§ **To do**
Search the listing below for the word "iView" and copy each line where it appears.

===== Exercise materials

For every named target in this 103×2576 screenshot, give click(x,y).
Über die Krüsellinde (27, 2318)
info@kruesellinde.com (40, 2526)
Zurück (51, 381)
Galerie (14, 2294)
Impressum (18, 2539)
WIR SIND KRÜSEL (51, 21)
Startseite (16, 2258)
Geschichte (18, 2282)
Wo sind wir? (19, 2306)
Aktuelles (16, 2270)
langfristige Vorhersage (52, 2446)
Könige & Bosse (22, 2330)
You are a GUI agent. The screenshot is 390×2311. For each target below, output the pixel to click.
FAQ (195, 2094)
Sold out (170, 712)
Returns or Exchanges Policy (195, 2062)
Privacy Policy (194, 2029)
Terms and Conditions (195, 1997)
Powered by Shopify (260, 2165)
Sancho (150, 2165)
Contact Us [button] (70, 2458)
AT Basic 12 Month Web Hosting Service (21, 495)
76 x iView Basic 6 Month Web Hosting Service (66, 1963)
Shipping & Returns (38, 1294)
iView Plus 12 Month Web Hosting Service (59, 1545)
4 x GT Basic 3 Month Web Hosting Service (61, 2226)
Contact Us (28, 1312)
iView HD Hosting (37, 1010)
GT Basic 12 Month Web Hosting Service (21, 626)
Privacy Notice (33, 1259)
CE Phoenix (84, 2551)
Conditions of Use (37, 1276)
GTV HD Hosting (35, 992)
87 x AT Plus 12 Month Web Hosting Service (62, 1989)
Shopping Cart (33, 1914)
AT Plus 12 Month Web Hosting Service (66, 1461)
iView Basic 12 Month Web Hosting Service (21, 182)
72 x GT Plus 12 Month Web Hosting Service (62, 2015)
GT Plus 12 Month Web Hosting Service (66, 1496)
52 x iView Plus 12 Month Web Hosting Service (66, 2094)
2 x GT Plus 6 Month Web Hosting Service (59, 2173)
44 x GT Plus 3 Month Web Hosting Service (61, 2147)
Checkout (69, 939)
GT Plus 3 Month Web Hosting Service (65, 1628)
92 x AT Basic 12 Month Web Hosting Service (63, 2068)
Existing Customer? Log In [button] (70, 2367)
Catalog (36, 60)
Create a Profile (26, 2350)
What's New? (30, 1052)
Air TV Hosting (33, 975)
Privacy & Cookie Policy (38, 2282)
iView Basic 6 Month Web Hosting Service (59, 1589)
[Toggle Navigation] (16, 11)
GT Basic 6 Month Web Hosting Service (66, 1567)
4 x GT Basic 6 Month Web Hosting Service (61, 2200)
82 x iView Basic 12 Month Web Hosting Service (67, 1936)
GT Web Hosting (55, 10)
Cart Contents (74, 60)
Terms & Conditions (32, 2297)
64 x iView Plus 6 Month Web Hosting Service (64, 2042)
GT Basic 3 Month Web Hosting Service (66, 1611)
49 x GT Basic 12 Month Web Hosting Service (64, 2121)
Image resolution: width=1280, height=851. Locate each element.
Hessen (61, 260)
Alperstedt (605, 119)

==========

§ **Exercise answer**
76 x iView Basic 6 Month Web Hosting Service (66, 1963)
iView Plus 12 Month Web Hosting Service (59, 1545)
iView HD Hosting (37, 1010)
iView Basic 12 Month Web Hosting Service (21, 182)
52 x iView Plus 12 Month Web Hosting Service (66, 2094)
iView Basic 6 Month Web Hosting Service (59, 1589)
82 x iView Basic 12 Month Web Hosting Service (67, 1936)
64 x iView Plus 6 Month Web Hosting Service (64, 2042)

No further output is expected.